The PMDD is occurring at times of hormonal fluctuations, and the most effective treatment for PMDD is by suppression of ovulation and suppression of the cyclical hormonal changes by hormone therapy [1, 17]. These evidences supported that the direct activating effect of hormones plays an essential role in the pathogenesis of PMDD, and at least reproductive hormones may precipitate the presentation of PMDD. Moreover, recently, the possible role of organizational effects of prenatal sex hormones during PMDD has got attentions. The researches made by Kaneoke et al. who used the 2D:4D ratios as a marker of prenatal sex hormones exposure, indicated that the prenatal sex hormones exposure may influence individual differences in the severity of premenstrual symptoms [9], and could be a factor in the development of PMDD. A recent preclinical animal study clearly showed that prenatal androgenization induced anxiety-like behavior in adult female rats, implying that prenatal exposure to high concentrations of testosterone may influence the development of neural networks and impose the risk of anxiety-like behavior later in life [18]. We used the 2D:4D ratios, AGD-AC, AGD-AF, and CUMD, as the indicators of prenatal androgen hormone exposure in order to study the association of PMDD with these measures.
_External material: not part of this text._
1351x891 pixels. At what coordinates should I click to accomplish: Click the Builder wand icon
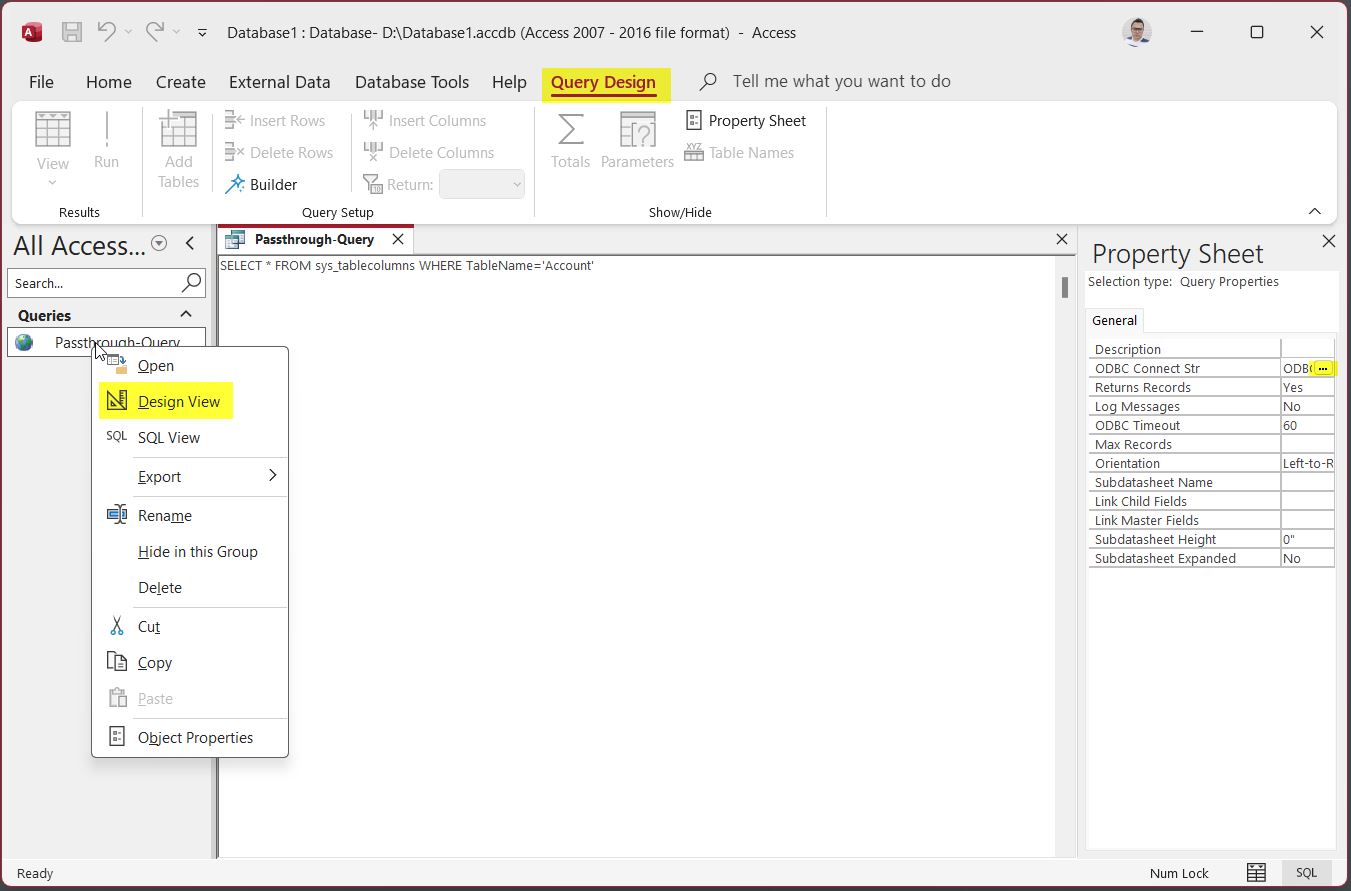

The left/right 2D:4D ratios, AGD-AC and AGD-AF between PMDD and controls did not show any difference, but a significant longer CUMD was seen in the patients with PMDD. As the CUMD is supposed to be positive association with prenatal androgen levels, therefore, atypical high prenatal androgen exposure might predispose individuals to be susceptible to PMDD.
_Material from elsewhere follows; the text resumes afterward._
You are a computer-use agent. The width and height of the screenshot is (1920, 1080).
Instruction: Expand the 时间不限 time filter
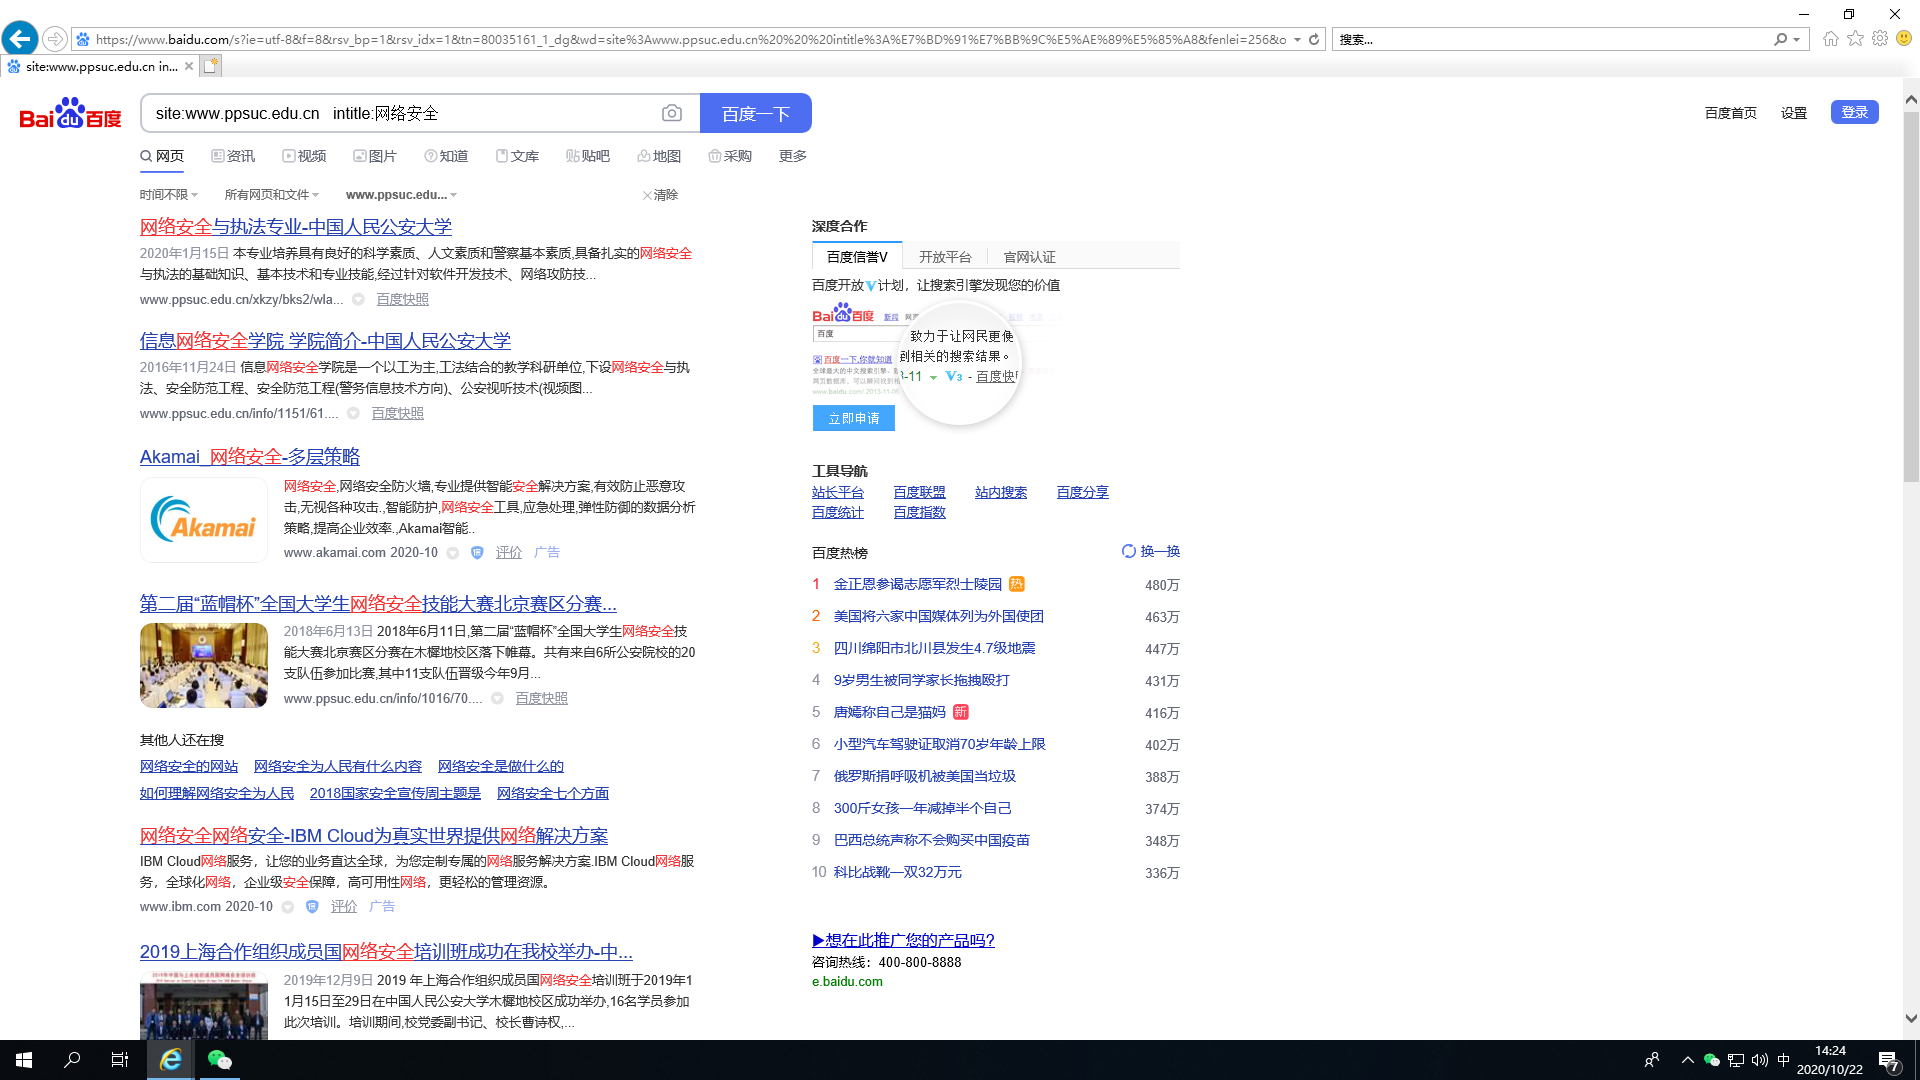(169, 195)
Recently, several studies demonstrated that AGD in adult patients with the polycystic ovarian syndrome (PCOS) was longer than control, implying that extreme prenatal androgen exposure contributes to PCOS [15, 19, 20]. The PCOS is a hyperandrogenic, oligomenorrhea/amenorrhea, fertility problems and metabolic disorder found in 6–7% of reproductive-aged women [21]. Therefore, the clinical features and pathophysiological processes of PMDD are totally different from ones of PCOS. So it is not unusual that PMDD patients did not show abnormal AGD. But both of PMDD and PCOS were probably related to the higher prenatal androgen exposures, why did PMDD patients have a longer CUMD and PCOS patents have a longer AGD? It is awaited future studies. At present, it can be inferred that there are other factors led to discrepant perineum appearances.
Several reports demonstrated the presence of premenstrual symptoms correlated negatively with sexual satisfaction [22–24]. Sexual pleasure and orgasm during copulation in women depends on many factors, such as past experience, stimulation of one or all of these triggering zones, autonomic arousal, and partner- and contextual-related cues, etc.[25] The clitoral complex in relation to the urethra, vulva, and vagina is the essential sensory triggering zone[25]. A longer CUMD in a woman decreased her likelihood of experiencing orgasm in sexual intercourse, as the longer CUMD may decrease penile-clitoral contact during sexual intercourse or decrease penile stimulation of internal aspects of the clitoris [12]. Therefore, the longer CUMD might contribute the sexual difficulties of women with premenstrual symptoms, according to our results.
This is a preliminary study with limited samples. There are some major defects, for instance, we did not study the association of individual differences in the severity of premenstrual symptoms with the left/right 2D:4D ratios, AGD-AC, AGD-AF and CUMD. Moreover, we did not collect data about the sexual function/satisfaction of subjects, at same time.